_Activities_.
1. Reproduce part of the passage about Stewart word for word. Begin at the words that have "The answer was" and stop after "few days later.".
2. Answer these questions from the passage about Stewart:
(a) About how many views did Stewart's video get on Twitter alone?
(b) What did Cruz call Stewart a few days after the bill passed?
(c) At what age did Bill Hicks die?
3. In the passage about Stewart, why does Stewart think democracy is in some ways on the wane in the world? Answer in one to three sentences.

_Source text_.
The answer was a short video Stewart made for social media that quickly went viral, notching up close to 9mn views on Twitter alone. In it, he dismantled Cruz’s claims about the bill; Cruz would go on to vote in favour of it and it would pass into law — only for him to call Stewart a “wild-eyed, leftist demagogue” a few days later.
Getting the bill passed was clearly a draining experience. “The way to understand the American legislative process is that it’s so complex and arcane that nothing is possible,” Stewart says. “It’s a remarkably inefficient system that’s not agile, and I think it’s why democracy, not to get too fucking philosophical about it, is in some ways on the wane in the world. Ain’t nothing as agile as authoritarian regimes.”
We’ve been talking throughout lunch about Bill Hicks, a comedian who blazed a trail on both sides of the Atlantic but who died of cancer in 1994 at just 32. In style, tone and material that poured scorn on political hypocrisy, he had much in common with Stewart, whose eyes light up when I mention his name.

_Input data_.
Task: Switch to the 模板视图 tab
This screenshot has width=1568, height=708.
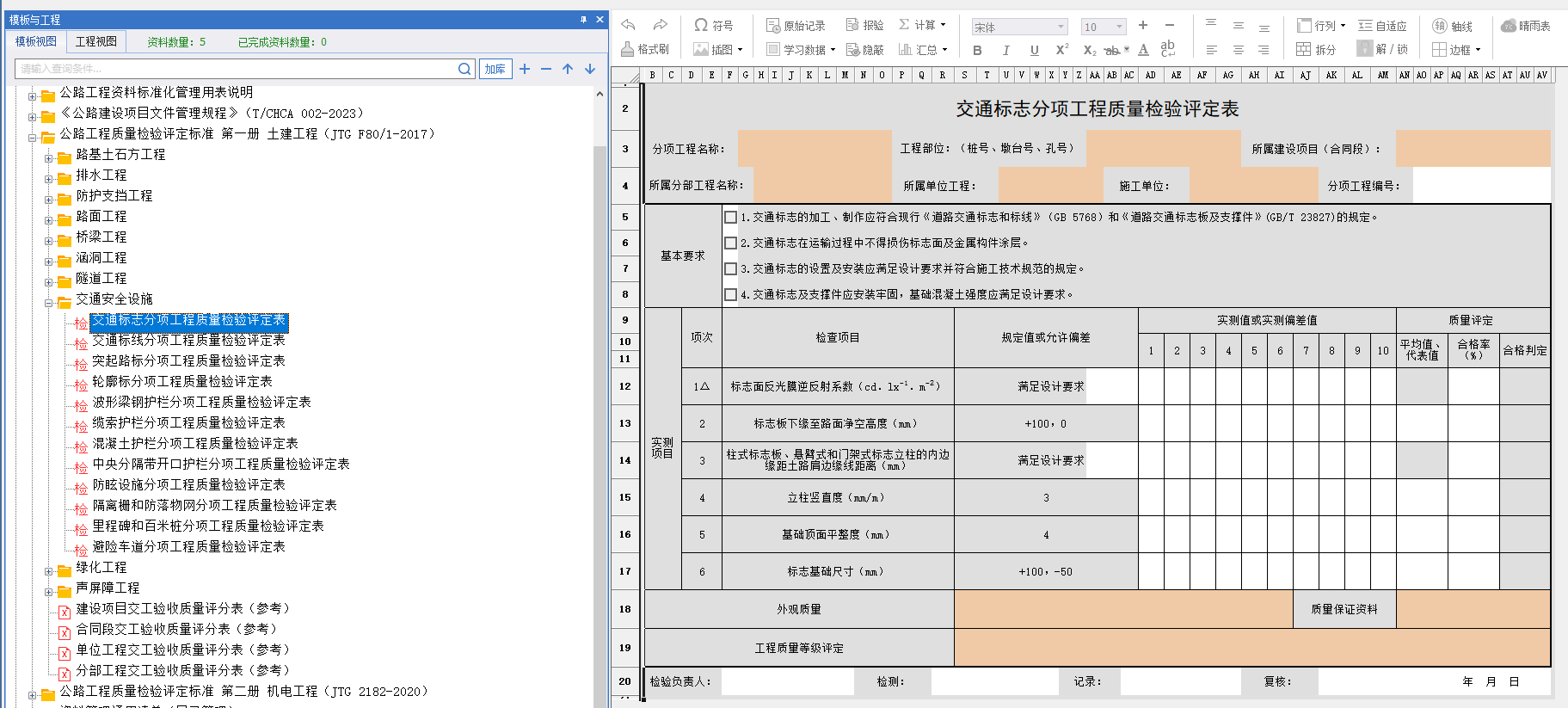Action: click(36, 41)

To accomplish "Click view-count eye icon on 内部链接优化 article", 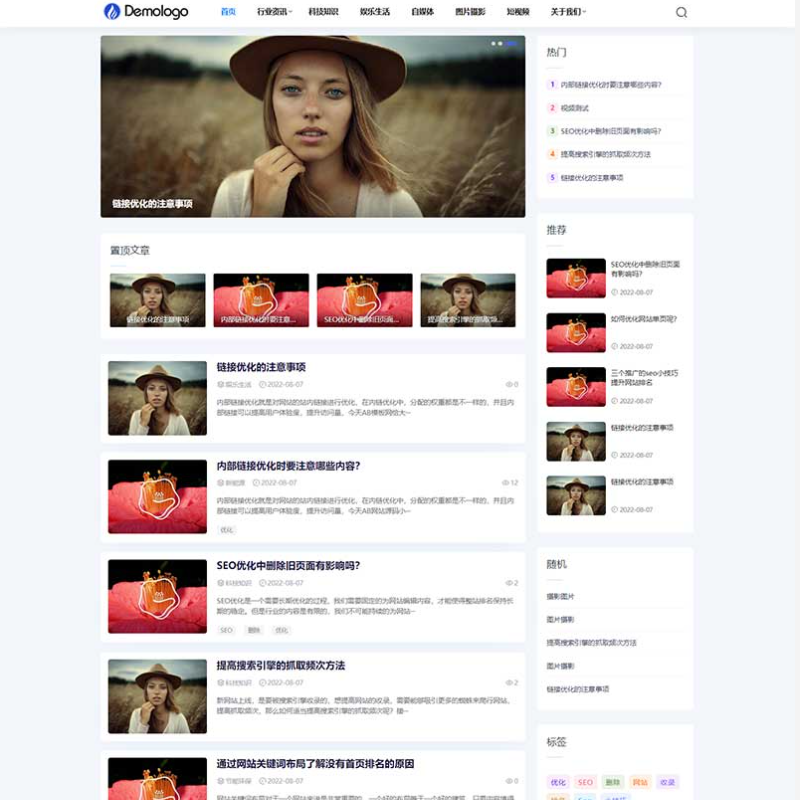I will [503, 483].
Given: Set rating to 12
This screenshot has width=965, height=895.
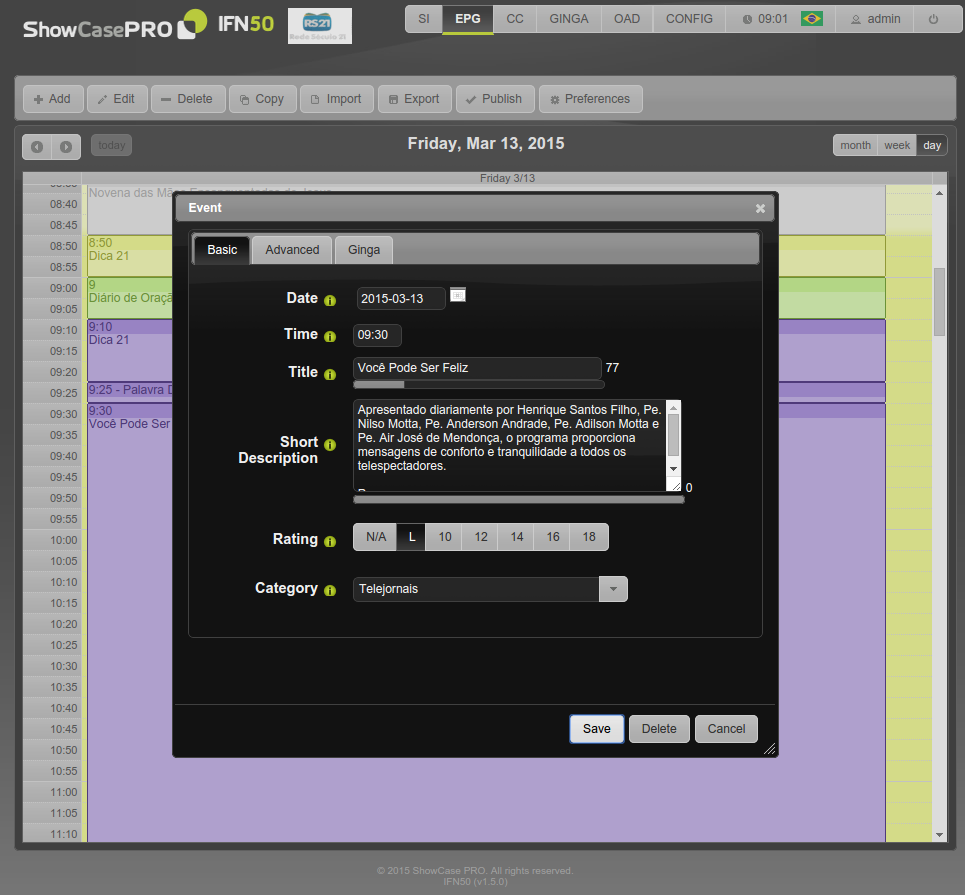Looking at the screenshot, I should pyautogui.click(x=481, y=537).
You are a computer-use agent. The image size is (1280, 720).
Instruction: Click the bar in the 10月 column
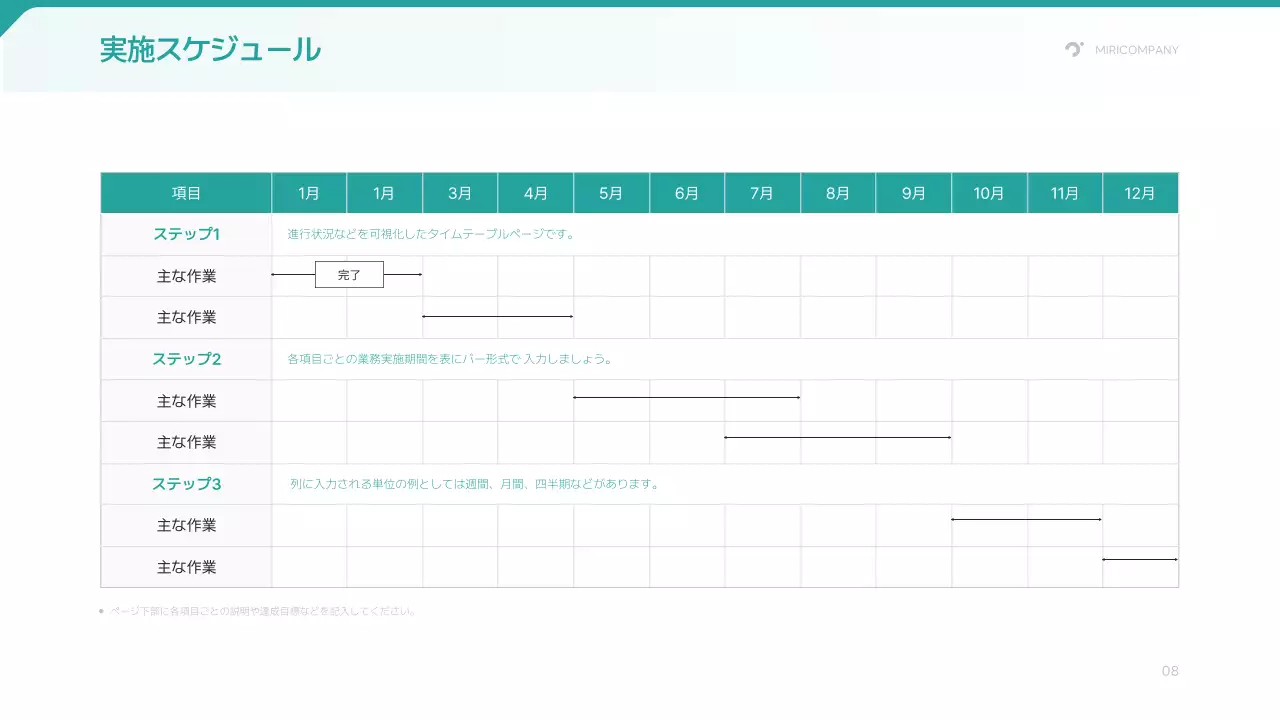coord(1027,518)
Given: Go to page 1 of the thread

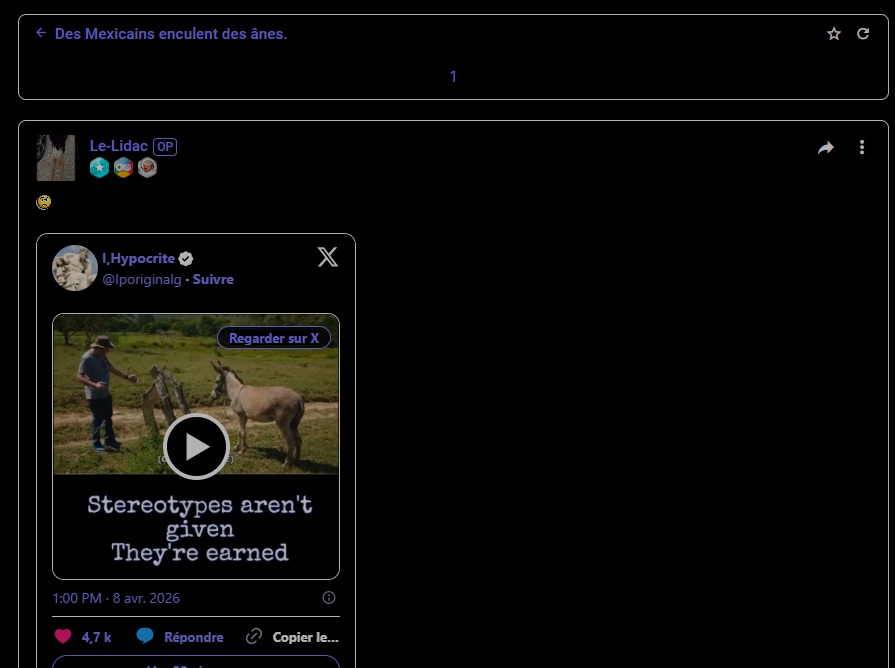Looking at the screenshot, I should [x=453, y=77].
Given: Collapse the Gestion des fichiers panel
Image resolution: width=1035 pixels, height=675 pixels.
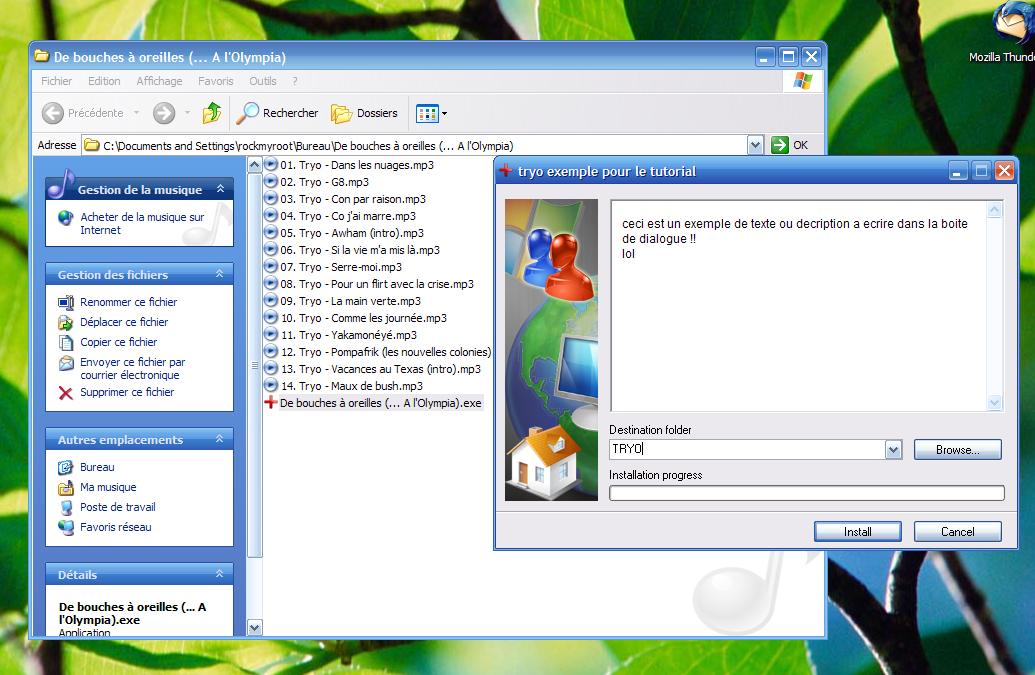Looking at the screenshot, I should [219, 274].
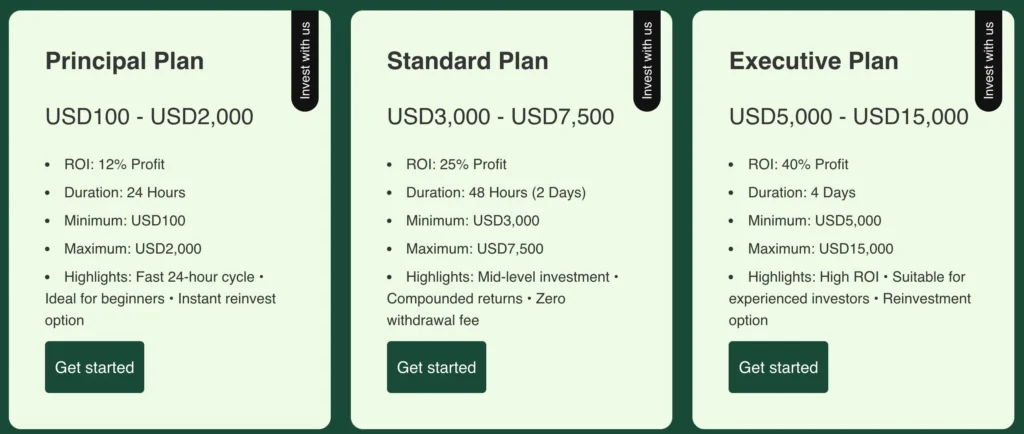Click Get started under Principal Plan
The image size is (1024, 434).
point(94,367)
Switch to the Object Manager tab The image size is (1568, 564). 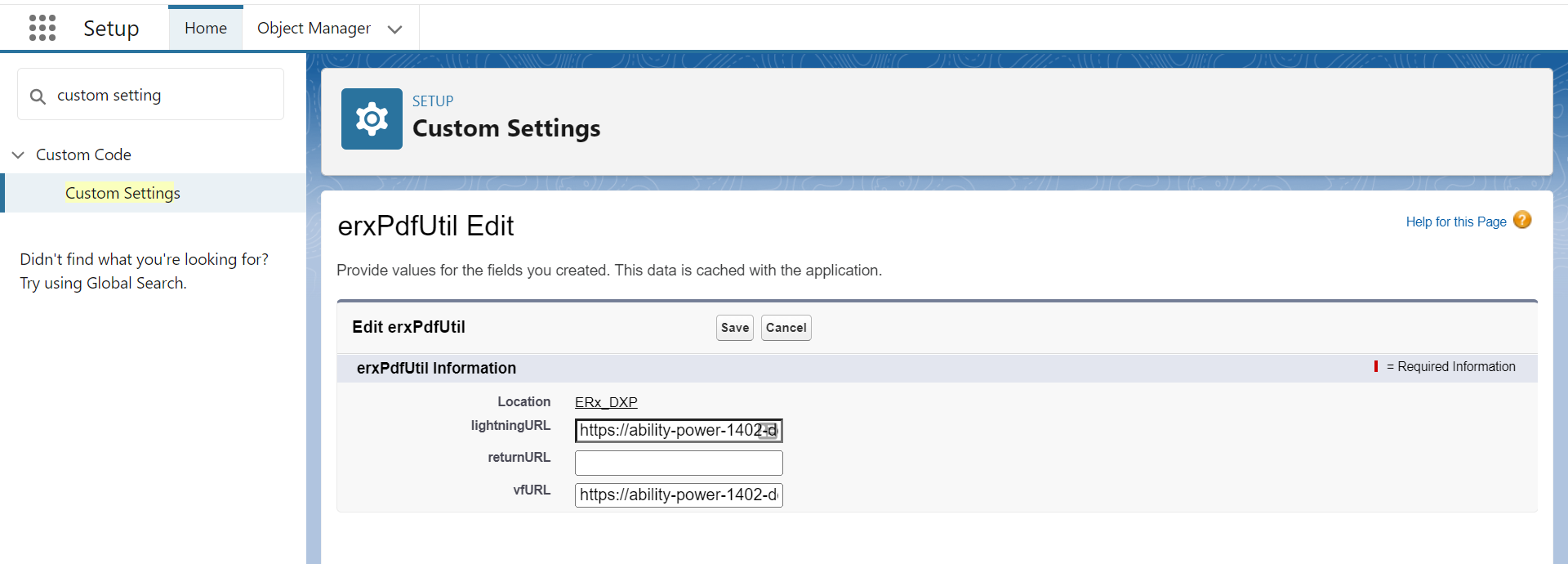tap(314, 29)
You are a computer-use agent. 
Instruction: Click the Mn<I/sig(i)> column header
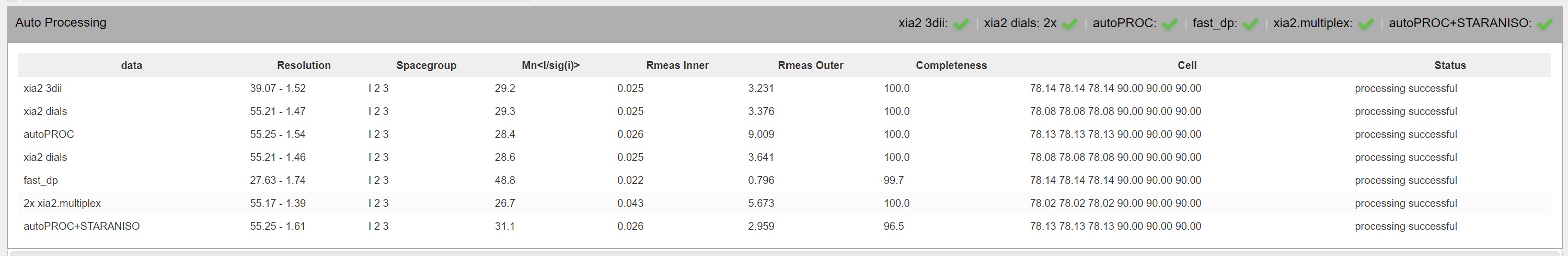(x=551, y=65)
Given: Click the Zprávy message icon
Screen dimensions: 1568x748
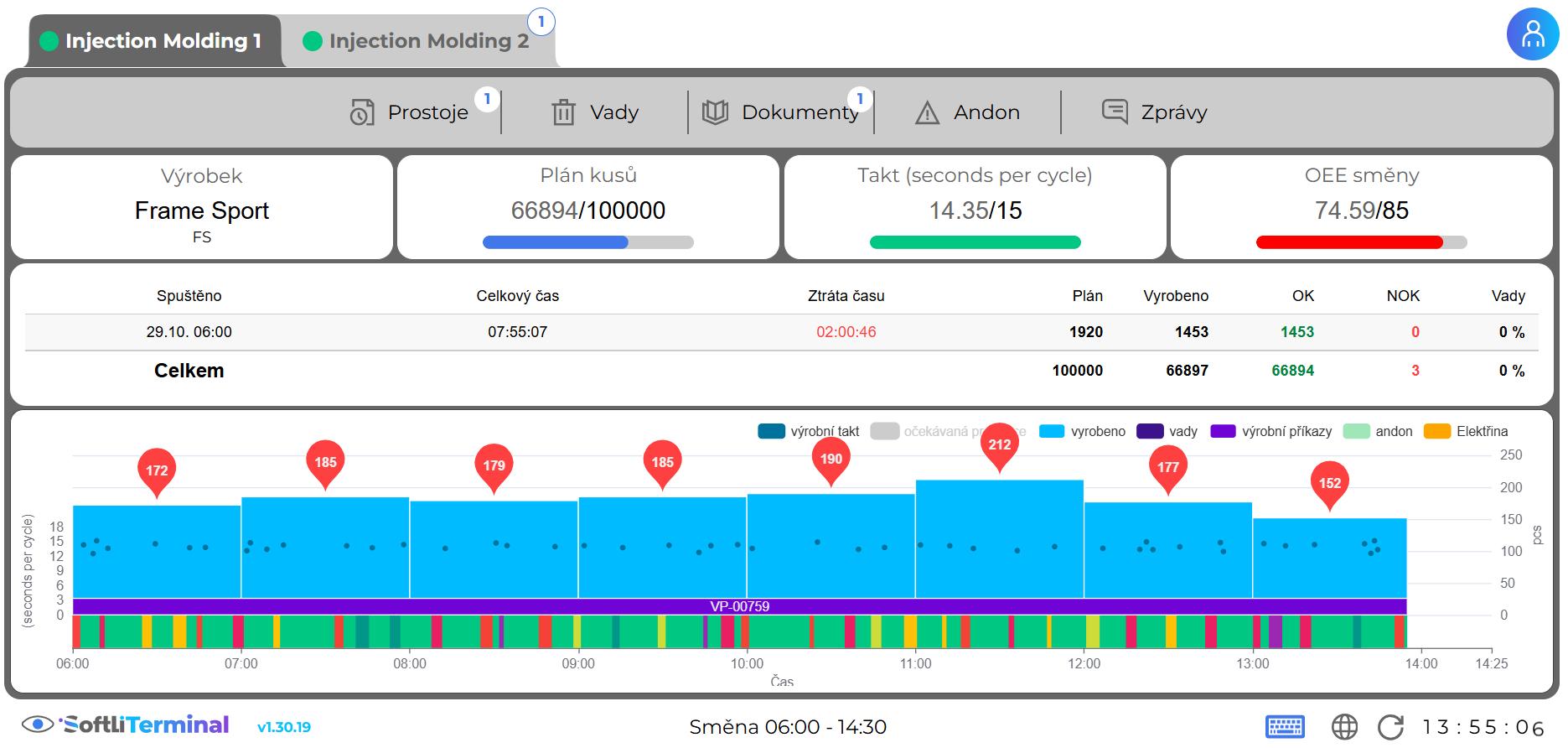Looking at the screenshot, I should pos(1114,112).
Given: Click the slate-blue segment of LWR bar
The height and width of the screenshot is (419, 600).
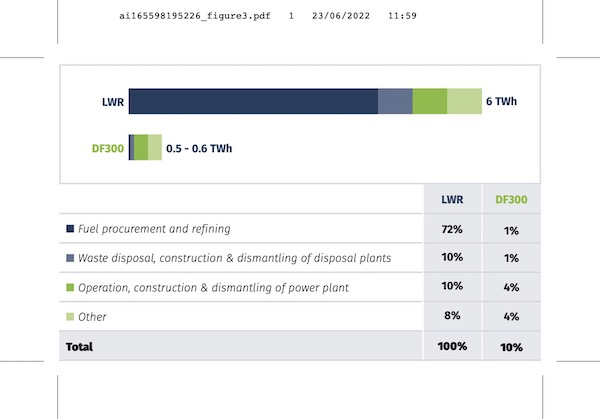Looking at the screenshot, I should pyautogui.click(x=395, y=101).
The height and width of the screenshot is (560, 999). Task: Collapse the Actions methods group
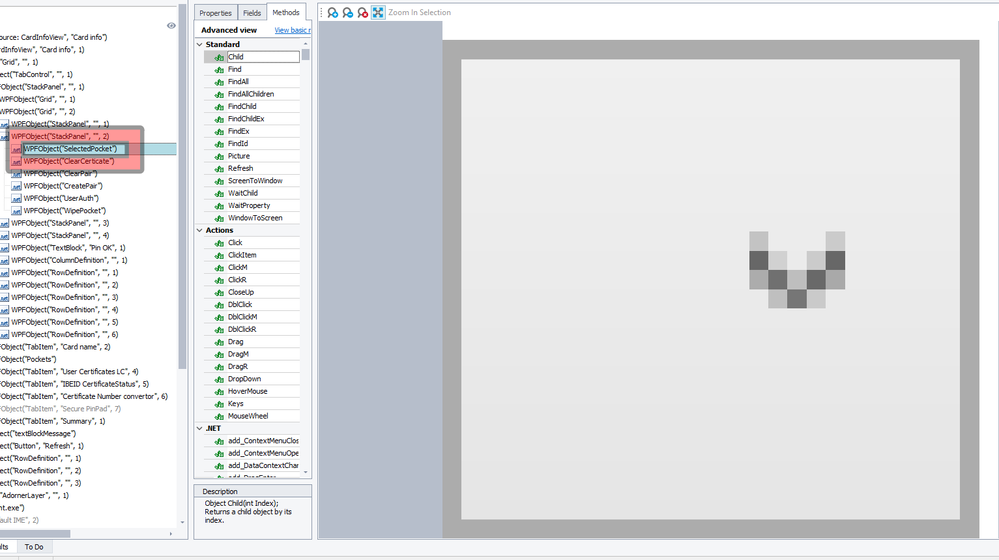(199, 230)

_Expected results_.
1.
The answer was a short video Stewart made for social media that quickly went viral, notching up close to 9mn views on Twitter alone. In it, he dismantled Cruz’s claims about the bill; Cruz would go on to vote in favour of it and it would pass into law — only for him to call Stewart a “wild-eyed, leftist demagogue” a few days later.

2.
(a) Close to 9mn views.
(b) A "wild-eyed, leftist demagogue."
(c) At 32.

3. Stewart sees the American legislative process as so complex and arcane that nothing is possible, a remarkably inefficient system that is not agile. By contrast, he says nothing is as agile as authoritarian regimes.